No deseo en modo alguno minusvalorar o despoetizar a la juventud de aquellos años, que supo arriesgar su vida y llegó a morir tantas veces por un ideal: sólo quiero hacer notar este peligro, común en las guerras, que expresó gráficamente un escritor de aquel tiempo con la frase: "¡Ay del día en que estalle la paz!".

Por estas razones, no resultaba fácil hacer apostolado ni abrir inquietudes amplias en aquellos momentos. Las conversaciones solían polarizarse en torno a los temas relacionados con la guerra; y la crudeza y procacidad de lenguaje de algunos ambientes castrenses -aun dentro del clima indudable fe religiosa que se respiraba- no solía dejar lugar para conversaciones de carácter espiritual, o de cierta grandeza de horizontes.
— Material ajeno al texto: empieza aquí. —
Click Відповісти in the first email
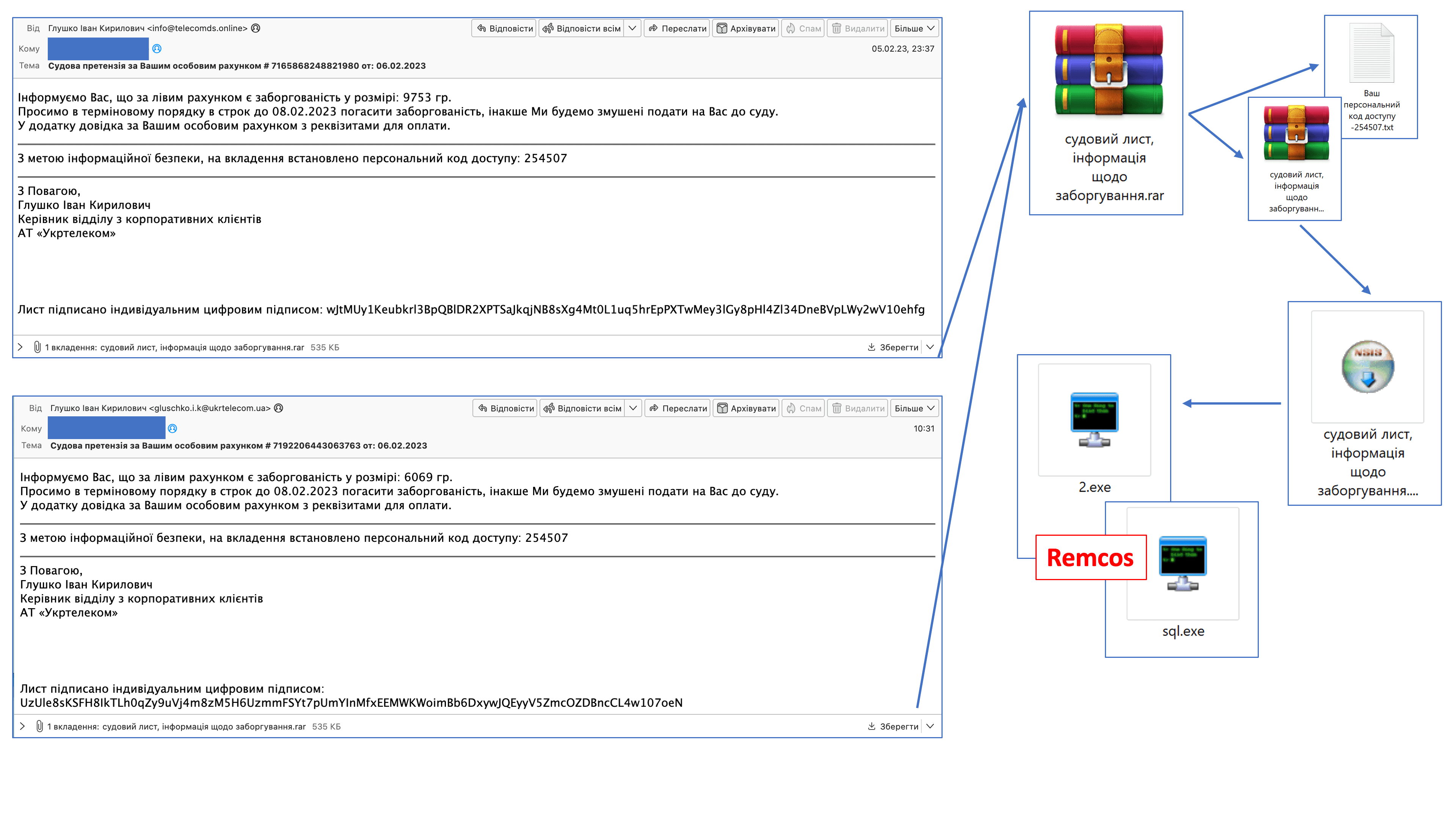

El Padre, por el contrario, aunque amaba mucho a su país, tenía el corazón abierto a todos los países, a todas las razas, a todas las culturas. No estamos conformes, escribía a uno que le hablaba de "la España futura" que había que hacer con el esfuerzo, el trabajo y la ayuda del Señor. La España futura es poco: al escribir estas cuartillas de familia, siente uno que el planeta se achica. No había nada en su predicación de visión estrecha o particularista; por eso, si alguien aludía a un defecto de una determinada nación, se las arreglaba siempre para subrayar algún aspecto positivo; afirmaba que su Patria era el mundo; y le gustaba saber que yo llevara en mis venas sangre de varios países, especialmente de Italia. Recuerdo que le conté que algunos antepasados míos se llamaban Carrara y Ferrara, y que era muy posible que tuviera sangre judía, ya que los judíos italianos solían adoptar como apellido nombres de ciudades. Todos estos detalles le alegraban. Para el Padre no había más que una sola raza: la raza de los hijos de Dios.
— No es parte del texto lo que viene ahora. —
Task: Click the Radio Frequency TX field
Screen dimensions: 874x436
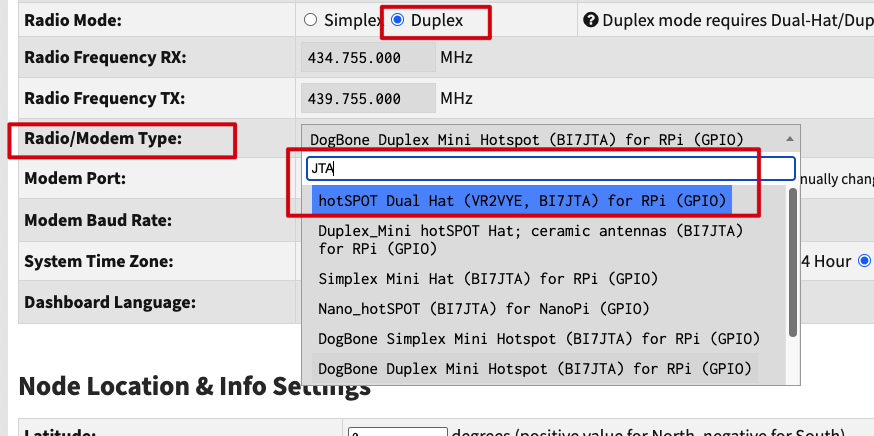Action: 367,99
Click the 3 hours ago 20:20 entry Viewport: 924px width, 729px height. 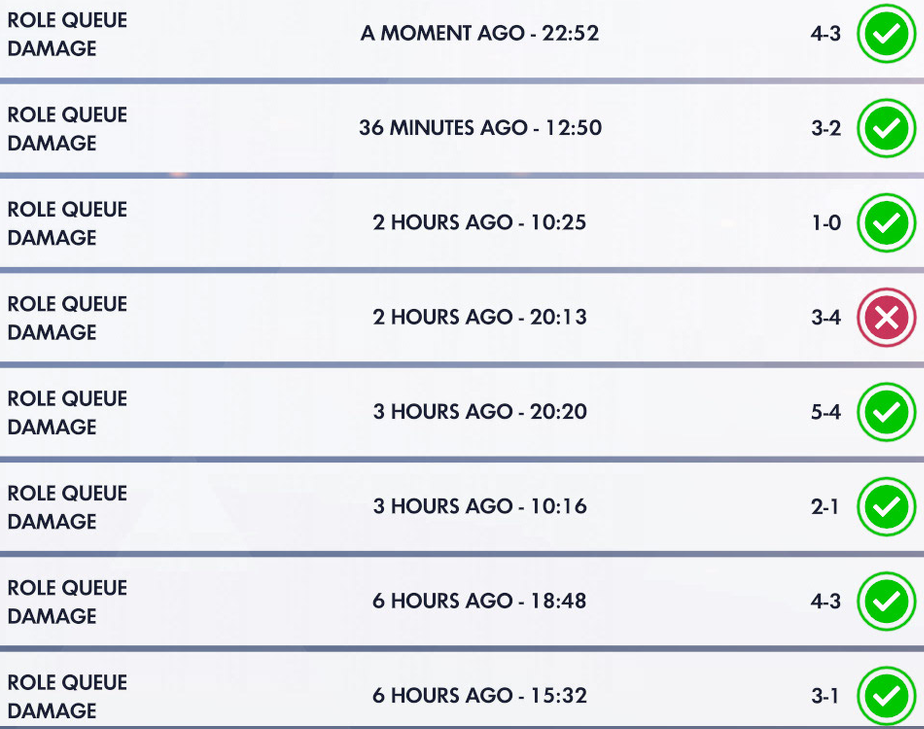[x=480, y=411]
Mientras tanto, el conflicto bélico iba llegando a su fin y el saldo numérico de los miembros de la Obra al acabar los años de guerra era, desde un punto de vista meramente humano, desilusionante, a pesar del celo apostólico del Padre: sólo había venido una vocación al Opus Dei -la de José María Albareda- y alguno había caido en el frente de batalla. En contrapartida, cuando terminó la guerra los miembros del Opus Dei habíamos alcanzado, gracias al ejemplo y la formación recibidos del Padre, una madurez que, sin la dureza de aquellos tres años, difícilmente hubiéramos podido alcanzar. En este sentido, nos decía el Padre que la guerra, aun en medio de tantos sufrimientos, calamidades y persecuciones, nos había hecho un gran bien espiritual.